Kenzo beranjak dari tempatnya dan berjalan menuju pintu keluar. "Kak, aku tidak suka sebenarnya kamu berpacaran dengan gadis tidak jelas seperti mereka. Cepat kamu menikah saja dengan gadis baik-baik dan beri aku keponakan yang lucu. Rumah ini terasa sepi saat kamu pergi dalam beberapa hari." Addrian hanya terdiam di tempatnya dan Kenzo berjalan pergi dari sana.
***
Hari ini adalah hari yang sangat istimewah untuk Aira dan Dewa. Hari di mana mereka akan dipersatukan dalam sebuah ikatan pernikahan, dan hari di mana status Aira dan Dewa akan berubah menjadi suami, istri. Baju kebaya pengantin berwarna putih tulang melekat indah dan pas pada tubuh Aira, sentuhan make up minimalis pada wajah Aira membuatnya terlihat sangat cantik bahkan semua orang yang melihatnya akan panggling.

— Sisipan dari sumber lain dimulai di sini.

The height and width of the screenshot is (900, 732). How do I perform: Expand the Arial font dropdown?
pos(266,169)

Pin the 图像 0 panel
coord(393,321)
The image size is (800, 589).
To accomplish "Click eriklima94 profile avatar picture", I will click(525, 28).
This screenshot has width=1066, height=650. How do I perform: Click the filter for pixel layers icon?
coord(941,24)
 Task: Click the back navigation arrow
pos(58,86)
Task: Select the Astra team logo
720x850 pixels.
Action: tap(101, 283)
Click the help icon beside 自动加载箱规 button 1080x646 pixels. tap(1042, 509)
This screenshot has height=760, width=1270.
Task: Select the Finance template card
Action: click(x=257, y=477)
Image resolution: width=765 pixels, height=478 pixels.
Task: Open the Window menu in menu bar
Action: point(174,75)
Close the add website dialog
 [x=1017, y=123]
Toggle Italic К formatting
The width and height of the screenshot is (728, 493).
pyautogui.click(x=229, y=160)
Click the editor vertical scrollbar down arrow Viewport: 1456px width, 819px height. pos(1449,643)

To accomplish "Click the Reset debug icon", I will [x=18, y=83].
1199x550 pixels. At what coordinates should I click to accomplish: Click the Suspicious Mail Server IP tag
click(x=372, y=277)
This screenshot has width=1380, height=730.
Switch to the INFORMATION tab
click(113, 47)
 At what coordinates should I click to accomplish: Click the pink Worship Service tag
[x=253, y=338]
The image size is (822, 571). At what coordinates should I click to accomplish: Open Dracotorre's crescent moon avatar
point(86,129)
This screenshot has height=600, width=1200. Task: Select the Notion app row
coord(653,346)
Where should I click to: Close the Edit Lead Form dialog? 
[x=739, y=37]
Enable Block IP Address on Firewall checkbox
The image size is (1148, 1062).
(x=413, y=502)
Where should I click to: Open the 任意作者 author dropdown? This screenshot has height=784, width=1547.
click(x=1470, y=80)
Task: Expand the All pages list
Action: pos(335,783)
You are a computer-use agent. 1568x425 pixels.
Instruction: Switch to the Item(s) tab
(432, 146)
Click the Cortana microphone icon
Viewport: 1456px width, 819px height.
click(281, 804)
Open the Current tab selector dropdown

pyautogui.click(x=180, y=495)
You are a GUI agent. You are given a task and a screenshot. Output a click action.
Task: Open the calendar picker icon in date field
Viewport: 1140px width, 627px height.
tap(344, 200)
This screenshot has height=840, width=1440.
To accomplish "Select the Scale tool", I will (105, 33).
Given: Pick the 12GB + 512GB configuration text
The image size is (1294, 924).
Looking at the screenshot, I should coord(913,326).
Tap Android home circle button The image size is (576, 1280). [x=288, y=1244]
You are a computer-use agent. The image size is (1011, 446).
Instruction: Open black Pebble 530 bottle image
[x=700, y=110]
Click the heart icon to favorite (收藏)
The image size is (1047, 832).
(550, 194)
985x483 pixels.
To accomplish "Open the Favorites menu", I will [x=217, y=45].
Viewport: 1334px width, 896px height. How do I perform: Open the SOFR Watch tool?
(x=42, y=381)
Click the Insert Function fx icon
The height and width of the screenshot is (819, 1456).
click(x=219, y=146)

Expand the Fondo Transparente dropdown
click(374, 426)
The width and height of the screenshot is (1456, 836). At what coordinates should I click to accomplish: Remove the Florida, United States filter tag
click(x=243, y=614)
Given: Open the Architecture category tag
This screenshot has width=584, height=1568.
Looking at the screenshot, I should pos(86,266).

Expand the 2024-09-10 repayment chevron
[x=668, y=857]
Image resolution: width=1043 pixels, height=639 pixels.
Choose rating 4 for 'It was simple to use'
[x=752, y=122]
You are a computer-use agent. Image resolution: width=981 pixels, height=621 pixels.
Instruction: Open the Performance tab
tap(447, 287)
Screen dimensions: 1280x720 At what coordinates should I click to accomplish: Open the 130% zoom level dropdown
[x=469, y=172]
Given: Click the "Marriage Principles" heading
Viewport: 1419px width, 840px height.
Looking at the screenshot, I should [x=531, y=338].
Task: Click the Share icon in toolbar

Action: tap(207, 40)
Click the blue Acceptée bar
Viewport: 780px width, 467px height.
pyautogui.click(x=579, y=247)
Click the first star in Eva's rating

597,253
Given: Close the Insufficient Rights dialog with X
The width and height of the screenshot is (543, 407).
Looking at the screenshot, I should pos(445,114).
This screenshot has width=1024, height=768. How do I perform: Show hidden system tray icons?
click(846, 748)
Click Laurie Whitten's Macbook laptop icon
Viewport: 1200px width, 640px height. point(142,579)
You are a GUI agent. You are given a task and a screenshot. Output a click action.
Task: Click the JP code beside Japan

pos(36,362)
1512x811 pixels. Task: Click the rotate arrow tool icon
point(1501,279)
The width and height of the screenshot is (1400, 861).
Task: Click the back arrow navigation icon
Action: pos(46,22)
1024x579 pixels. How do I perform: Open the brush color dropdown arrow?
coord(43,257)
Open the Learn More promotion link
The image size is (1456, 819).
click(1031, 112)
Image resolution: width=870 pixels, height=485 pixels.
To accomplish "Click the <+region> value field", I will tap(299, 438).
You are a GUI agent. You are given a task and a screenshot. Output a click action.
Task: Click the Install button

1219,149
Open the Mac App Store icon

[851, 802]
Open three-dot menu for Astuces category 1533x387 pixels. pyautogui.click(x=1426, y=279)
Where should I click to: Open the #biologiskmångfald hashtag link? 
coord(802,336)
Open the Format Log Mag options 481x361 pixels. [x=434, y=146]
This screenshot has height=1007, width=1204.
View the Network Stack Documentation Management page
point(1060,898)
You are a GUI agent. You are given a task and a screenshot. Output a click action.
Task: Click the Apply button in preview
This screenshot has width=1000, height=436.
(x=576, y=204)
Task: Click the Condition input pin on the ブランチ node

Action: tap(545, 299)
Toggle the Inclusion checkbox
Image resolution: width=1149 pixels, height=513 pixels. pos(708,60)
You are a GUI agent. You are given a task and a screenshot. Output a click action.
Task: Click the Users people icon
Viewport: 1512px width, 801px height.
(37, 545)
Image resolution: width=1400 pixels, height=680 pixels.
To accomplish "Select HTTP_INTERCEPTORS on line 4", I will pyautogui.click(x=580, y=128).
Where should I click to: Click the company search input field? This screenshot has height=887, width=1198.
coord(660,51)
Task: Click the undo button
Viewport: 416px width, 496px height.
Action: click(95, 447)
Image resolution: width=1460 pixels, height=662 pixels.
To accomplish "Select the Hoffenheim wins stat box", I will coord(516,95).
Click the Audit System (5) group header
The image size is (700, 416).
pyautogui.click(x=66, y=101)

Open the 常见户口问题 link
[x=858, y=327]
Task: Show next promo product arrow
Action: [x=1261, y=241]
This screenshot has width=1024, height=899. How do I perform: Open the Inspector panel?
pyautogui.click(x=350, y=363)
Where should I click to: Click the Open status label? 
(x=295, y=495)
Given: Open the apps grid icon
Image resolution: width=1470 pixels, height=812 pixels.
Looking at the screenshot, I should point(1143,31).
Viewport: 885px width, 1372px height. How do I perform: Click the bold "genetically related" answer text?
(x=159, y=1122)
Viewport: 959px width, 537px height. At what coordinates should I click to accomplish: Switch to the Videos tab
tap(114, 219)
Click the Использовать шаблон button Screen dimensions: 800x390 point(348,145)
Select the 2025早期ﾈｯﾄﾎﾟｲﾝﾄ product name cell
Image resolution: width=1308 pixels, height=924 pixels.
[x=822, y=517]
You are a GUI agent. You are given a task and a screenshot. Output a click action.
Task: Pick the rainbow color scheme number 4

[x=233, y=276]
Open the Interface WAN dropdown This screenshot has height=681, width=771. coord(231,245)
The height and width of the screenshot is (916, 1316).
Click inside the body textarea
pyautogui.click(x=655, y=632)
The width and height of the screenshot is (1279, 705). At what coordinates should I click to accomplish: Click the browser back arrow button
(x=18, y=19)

"Na, aku benar-benar gugup hari ini!" Aira menautkan tangannya pada tangan sahabatnya.
"Tenang saja, Ai! ini masih tahap pertama," jelas Niana mencoba menenangkan sahabatnya itu.
"Tahap pertama?" tanya Aira bingung.
"Iya, tahap pertama! Nanti setelah menikah baru kamu bisa gugup, gemetaran, bahkan akan membuat kamu panas dingin." Niana terkekeh.
"Memangnya kenapa setelah aku menikah?" tanya Aira polos.
Niana menepuk jidatnya sendiri mendengar pertanyaan Aira yang sangat lugu nan polos. "Ih ... kamu itu kenapa terlalu polos sih, Ai? Setelah menikah kamu dan Dewa akan berbulan madu dan kamu tau kan kalau pasangan yang sudah menikah berbulan madu apa yang mereka lakukan?"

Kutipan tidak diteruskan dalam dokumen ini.